BS 7910:2019 Clause 8 — cycle-by-cycle integration of $da/dN=A(\Delta K)^m$ with periodic fracture checks
Answers "how many more cycles can a structure with a known initial flaw survive — and, for a given design life, how large an initial flaw is tolerable?". E2 integrates the crack growth law cycle-by-cycle (Section 8.4 general procedure):
\frac{da}{dN}=A(\Delta K)^m \quad (\Delta K\ge\Delta K_0;\ \text{else } 0), \qquad \Delta K=Y(\Delta\sigma)\sqrt{\pi a}
Two-point coupling integrates a and c from their own crack-front \Delta K (Section 8.4.3/8.4.4); flaws are re-characterised on ligament exhaustion (Section 8.4.7); the FAD fracture limit is checked periodically at peak stress (Section 8.4.6 via the E1 engine); ECA mode back-solves the tolerable initial flaw for a design life (Section 8.9).
Every \Delta K comes from the Annex M SIF building block; the fracture limit is the E1 engine; the critical-size guide is E3. E2 itself adds only the Clause 8 growth-law data layer (Tables 8.3/8.4/8.5, Eq. 8.7–8.9), the coupled integrator and the ECA bisection.

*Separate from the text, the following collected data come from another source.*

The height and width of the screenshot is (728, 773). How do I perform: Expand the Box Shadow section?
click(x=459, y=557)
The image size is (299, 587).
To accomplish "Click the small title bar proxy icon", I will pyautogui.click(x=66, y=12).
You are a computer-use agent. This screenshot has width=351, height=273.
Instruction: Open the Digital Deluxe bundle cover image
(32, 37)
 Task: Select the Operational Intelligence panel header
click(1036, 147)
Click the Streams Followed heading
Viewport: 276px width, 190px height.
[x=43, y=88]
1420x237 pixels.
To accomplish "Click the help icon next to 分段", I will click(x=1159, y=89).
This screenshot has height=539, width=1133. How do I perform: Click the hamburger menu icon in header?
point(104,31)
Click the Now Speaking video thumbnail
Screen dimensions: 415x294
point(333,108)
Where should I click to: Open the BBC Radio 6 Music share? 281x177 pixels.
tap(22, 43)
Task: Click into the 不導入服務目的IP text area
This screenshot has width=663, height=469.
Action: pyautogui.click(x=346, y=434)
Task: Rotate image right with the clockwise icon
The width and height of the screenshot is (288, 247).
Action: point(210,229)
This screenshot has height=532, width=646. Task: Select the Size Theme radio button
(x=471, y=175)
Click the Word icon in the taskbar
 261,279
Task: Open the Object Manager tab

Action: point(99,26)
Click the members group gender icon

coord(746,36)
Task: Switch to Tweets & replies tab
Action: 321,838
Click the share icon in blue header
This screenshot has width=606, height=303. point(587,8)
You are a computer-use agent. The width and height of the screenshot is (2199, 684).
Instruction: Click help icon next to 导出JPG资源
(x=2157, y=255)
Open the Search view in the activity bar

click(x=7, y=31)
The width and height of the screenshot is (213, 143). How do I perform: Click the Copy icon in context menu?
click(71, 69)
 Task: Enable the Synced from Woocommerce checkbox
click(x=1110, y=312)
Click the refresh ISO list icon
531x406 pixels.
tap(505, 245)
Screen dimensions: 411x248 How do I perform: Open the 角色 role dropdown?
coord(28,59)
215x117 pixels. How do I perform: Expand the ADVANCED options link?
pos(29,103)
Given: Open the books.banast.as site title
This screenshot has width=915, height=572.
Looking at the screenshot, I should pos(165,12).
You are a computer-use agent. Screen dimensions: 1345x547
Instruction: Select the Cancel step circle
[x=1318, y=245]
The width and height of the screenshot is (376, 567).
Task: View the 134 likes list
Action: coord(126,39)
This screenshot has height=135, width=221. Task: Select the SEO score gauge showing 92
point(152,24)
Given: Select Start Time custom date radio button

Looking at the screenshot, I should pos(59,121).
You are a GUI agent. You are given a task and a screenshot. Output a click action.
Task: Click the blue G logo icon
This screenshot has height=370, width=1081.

Follows the BS 7910:2019+A1:2020 Clause 8, Section 8.4 cycle-by-cycle procedure with the recommended growth laws of Table 8.3/8.4 (mean+2SD ≈ 97.7% survival, Section 8.3). This version does not include rainflow counting — variable-amplitude histories must be pre-counted into spectrum blocks — nor the \Delta K_{eff} near-threshold refinement (Eq. 8.4–8.6). Numerical integration (forward Euler, adjustable step count) is anchored against a closed-form analytic case to <2%. Results support, but do not replace, professional engineering judgement.